Reproduce every line below exactly as written; do not include the images.
─── AVAILABLE DATA ───
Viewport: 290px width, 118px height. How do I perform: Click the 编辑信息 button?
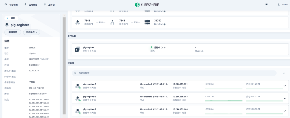pyautogui.click(x=13, y=32)
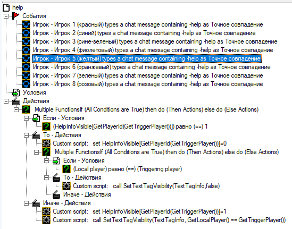Screen dimensions: 292x229
Task: Collapse the События events node
Action: 6,16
───
## SOLUTION
Viewport: 290px width, 118px height. How do I perform: Click the 编辑信息 button?
pyautogui.click(x=13, y=32)
Screen dimensions: 292x229
Task: Collapse the События events node
Action: 6,16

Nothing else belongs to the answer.